Il n’y a rien de pire que d’être abusé dans sa confiance.
Être trahi par son propre pays, c’est être trahi au plus profond de son identité.
Je n’ai jamais été ni nationaliste ni complètement naïf. Je pensais simplement que la France était peut être un peu moins pire que les autres : le pays des droits de l’Homme comme on dit ! Comme je me torche le derrière à présent avec ces balivernes républicaines faites pour les ignares.

De plus la trahison vient de la Gauche, la famille politique des soi-disant petites gens, celle qui a défendu les ouvriers comme mon père et ma mère. C’est François Mitterand, Président de la République à l’époque, et par conséquent chef des armées et leader de la politique internationale, qui s’est rendu coupable du pire. Il a joué avec le sang de milliers d’hommes en s’entêtant à soutenir le régime extrémiste hutu malgré les alertes de génocide, et malgré le génocide lui même. Il a été l’archétype du joueur de poker qui perd tout jusqu’à sa dignité, celui qui ne sait pas s’arrêter dans la débâcle.
Lui qui voulait marquer de son empreinte l’Histoire de France grâce notamment à ses grands projets architecturaux parisiens, le voilà condamné a errer éternellement dans les futurs manuels scolaires comme celui ayant prononcé cette phrase désormais tristement célèbre : « Dans ces pays là, un génocide cela n’est pas très important ». Chacun a la postérité qu’il mérite.

Je ne pourrais retrouver un peu de ma fierté d’être français que lorsque l’état  fera son examen de conscience et demandera pardon pour les fautes qu’il a commises. Mais d’ici là, je ne verrai plus qu’une seule couleur du drapeau tricolore, celle qui lui va si bien, celle du sang et de la colère.



Le livre du journaliste Patrick De St Exupéry est d’autant plus touchant qu’il commence justement à Kibuye avec l’arrivée sur place de l’opération militaire française Turquoise. Me voilà donc, malgré moi en plein milieu de la fournaise. Je suis sur les lieux mêmes du crime, et les lieux n’ont pas changé. Les routes, les paysages, les bâtiments de la ville ne sont plus d’anonymes repères passifs mais des témoins chargés d’Histoire. Les mots du récit les font désormais ruisseler de détails vivants apocalyptiques.






























En entrant dans l’Eglise du Home St Jean comment ne pas penser aux milliers d’hommes, femmes et enfants tassés puis assassinés alors qu’ils étaient venus chercher refuge dans le lieu saint ? Comment ne pas entendre leur cri ? Comment ne pas sentir l’odeur de la mort sur les murs ?
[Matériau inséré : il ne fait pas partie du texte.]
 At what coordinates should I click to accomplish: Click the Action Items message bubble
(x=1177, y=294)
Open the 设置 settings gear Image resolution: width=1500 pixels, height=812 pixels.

Puis-je passer sans émotion devant le stade municipal maintenant que je connais les circonstances exactes des exactions, 10000 personnes tuées en une demie après-midi à coup  de machettes, ou fusil pour les plus chanceux?
Comment ne pas imaginer les barbares dévaler les pentes de la colline en surplomb et lancer des grenades pardessus les murs ? Comment ne pas penser aux spectateurs assis sur les gradins profitant des jeux du cirque les plus sanglants de l’histoire ?

Comment traverser le village sans observer les habitants dont certains étaient devenus, durant  trois mois, le voisin qui vous dénonce, l’ami qui vous tue, le parent qui vous achève simplement parce que vous êtes Tutsi ?




Il reste un endroit mentionné dans le livre que je me dois de visiter : Bisesero.Laissez moi d’abord renouer avec le fil des événements.
Nous sommes à la fin  du mois de juin 1994. Le génocide touche à sa fin et les français lancent l’opération turquoise, officiellement pour des raisons humanitaires, officieusement pour arrêter l’avancée des troupes du FPR, l’armée tutsi rebelle. Les militaires français font de Kibuye leur camp de base.
Ayant entendu dire que des survivants se cachaient encore dans les collines de Bisesero, un petit village à une vingtaine de kms de là, ceux-ci partent en mission de reconnaissance voir ce qu’il en est. Ils sont accompagnés par le journaliste St Exupery et par un professeur  rwandais qui connaît bien la région. Arrivés sur place il rencontrent quelques hommes et enfants en guenilles qui sortent des fourrés. Ces derniers expliquent aux français qu’ils se cachent depuis trois mois dans les collines et qu’il reste encore beaucoup de survivants dans les fourrés. Un des enfants reconnaît au passage, le professeur qui accompagne les français et le dénonce hystériquement comme le bourreau de toute sa famille.
En sous-nombre, les militaires ne peuvent évacuer personne et promettent de revenir dans les jours suivants avec des renforts. Ils ne reviendront que 10 jours plus tard. A leur retour ils ne retrouvent que des cadavres : les milliers de tutsis rescapés des premiers mois sont sortis de leur cachette, et mis en confiance par la promesse des français ils ont été fauchés comme les blés par leurs poursuivants.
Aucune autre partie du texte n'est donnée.